Re: [PATCH V3] riscv: asid: Fixup stale TLB entry cause application crash

From: Palmer Dabbelt
Date: Thu Dec 08 2022 - 18:30:19 EST


On Fri, 18 Nov 2022 12:57:21 PST (-0800), geomatsi@xxxxxxxxx wrote:
Hi Guo Ren,


After use_asid_allocator is enabled, the userspace application will
crash by stale TLB entries. Because only using cpumask_clear_cpu without
local_flush_tlb_all couldn't guarantee CPU's TLB entries were fresh.
Then set_mm_asid would cause the user space application to get a stale
value by stale TLB entry, but set_mm_noasid is okay.

... [snip]

+ /*
+ * The mm_cpumask indicates which harts' TLBs contain the virtual
+ * address mapping of the mm. Compared to noasid, using asid
+ * can't guarantee that stale TLB entries are invalidated because
+ * the asid mechanism wouldn't flush TLB for every switch_mm for
+ * performance. So when using asid, keep all CPUs footmarks in
+ * cpumask() until mm reset.
+ */
+ cpumask_set_cpu(cpu, mm_cpumask(next));
+ if (static_branch_unlikely(&use_asid_allocator)) {
+ set_mm_asid(next, cpu);
+ } else {
+ cpumask_clear_cpu(cpu, mm_cpumask(prev));
+ set_mm_noasid(next);
+ }
}

I observe similar user-space crashes on my SMP systems with enabled ASID.
My attempt to fix the issue was a bit different, see the following patch:

https://lore.kernel.org/linux-riscv/20220829205219.283543-1-geomatsi@xxxxxxxxx/

In brief, the idea was borrowed from flush_icache_mm handling:
- keep track of CPUs not running the task
- perform per-ASID TLB flush on such CPUs only if the task is switched there

That way looks better to me: leaking hartids in the ASID allocator might make the crashes go away, but it's just going to end up trending towards flushing everything and that doesn't seem like the right long-term solution.
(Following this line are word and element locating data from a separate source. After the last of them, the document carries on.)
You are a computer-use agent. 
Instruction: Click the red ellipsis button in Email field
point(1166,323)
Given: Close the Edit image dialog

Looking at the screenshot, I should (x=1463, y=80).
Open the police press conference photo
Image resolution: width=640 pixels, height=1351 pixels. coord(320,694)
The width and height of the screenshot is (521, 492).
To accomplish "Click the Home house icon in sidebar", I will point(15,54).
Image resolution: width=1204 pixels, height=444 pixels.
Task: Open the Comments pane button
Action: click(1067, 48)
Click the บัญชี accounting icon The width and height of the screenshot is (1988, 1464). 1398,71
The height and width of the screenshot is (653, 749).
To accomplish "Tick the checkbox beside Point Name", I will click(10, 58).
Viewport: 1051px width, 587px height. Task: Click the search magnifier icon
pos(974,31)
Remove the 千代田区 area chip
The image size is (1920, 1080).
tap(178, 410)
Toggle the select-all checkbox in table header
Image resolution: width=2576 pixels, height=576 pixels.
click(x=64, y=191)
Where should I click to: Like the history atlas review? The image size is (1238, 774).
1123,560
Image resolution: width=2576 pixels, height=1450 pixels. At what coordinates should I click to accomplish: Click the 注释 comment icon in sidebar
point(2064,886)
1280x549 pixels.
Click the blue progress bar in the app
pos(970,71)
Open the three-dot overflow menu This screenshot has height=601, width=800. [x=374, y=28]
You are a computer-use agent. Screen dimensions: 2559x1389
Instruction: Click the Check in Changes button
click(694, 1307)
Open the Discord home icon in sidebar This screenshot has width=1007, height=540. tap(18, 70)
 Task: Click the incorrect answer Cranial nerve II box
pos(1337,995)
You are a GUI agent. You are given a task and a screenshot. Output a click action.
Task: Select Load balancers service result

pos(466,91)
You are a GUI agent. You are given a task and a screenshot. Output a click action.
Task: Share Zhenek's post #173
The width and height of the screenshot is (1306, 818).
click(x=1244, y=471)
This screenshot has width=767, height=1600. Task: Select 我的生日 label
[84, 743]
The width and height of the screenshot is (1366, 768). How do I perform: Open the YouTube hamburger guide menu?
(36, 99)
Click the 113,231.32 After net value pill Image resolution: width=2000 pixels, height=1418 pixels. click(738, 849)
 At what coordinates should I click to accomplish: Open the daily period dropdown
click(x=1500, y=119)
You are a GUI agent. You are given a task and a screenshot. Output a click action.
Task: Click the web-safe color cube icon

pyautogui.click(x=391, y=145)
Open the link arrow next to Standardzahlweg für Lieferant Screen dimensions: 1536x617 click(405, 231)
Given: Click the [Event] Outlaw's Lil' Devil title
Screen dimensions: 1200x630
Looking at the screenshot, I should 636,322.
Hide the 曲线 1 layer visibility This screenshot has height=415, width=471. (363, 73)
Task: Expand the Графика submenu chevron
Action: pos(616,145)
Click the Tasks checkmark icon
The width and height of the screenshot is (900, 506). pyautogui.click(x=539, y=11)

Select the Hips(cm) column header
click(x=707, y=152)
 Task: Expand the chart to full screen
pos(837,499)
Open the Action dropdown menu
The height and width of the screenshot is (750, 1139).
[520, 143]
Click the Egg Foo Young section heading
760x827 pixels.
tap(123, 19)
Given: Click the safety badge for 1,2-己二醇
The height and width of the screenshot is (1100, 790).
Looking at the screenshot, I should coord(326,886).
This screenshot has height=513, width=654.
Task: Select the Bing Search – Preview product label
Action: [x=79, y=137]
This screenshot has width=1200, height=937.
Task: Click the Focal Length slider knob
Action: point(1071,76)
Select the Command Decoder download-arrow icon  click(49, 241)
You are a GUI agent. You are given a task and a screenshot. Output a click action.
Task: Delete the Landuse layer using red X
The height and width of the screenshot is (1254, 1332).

So I've got that one on for-next, sorry I missed it before.

Thanks!


Your patch also works fine in my tests fixing those crashes. I have a
question though, regarding removed cpumask_clear_cpu. How CPUs no more
running the task are removed from its mm_cpumask ? If they are not
removed, then flush_tlb_mm/flush_tlb_page will broadcast unnecessary
TLB flushes to those CPUs when ASID is enabled.

Regards,
Sergey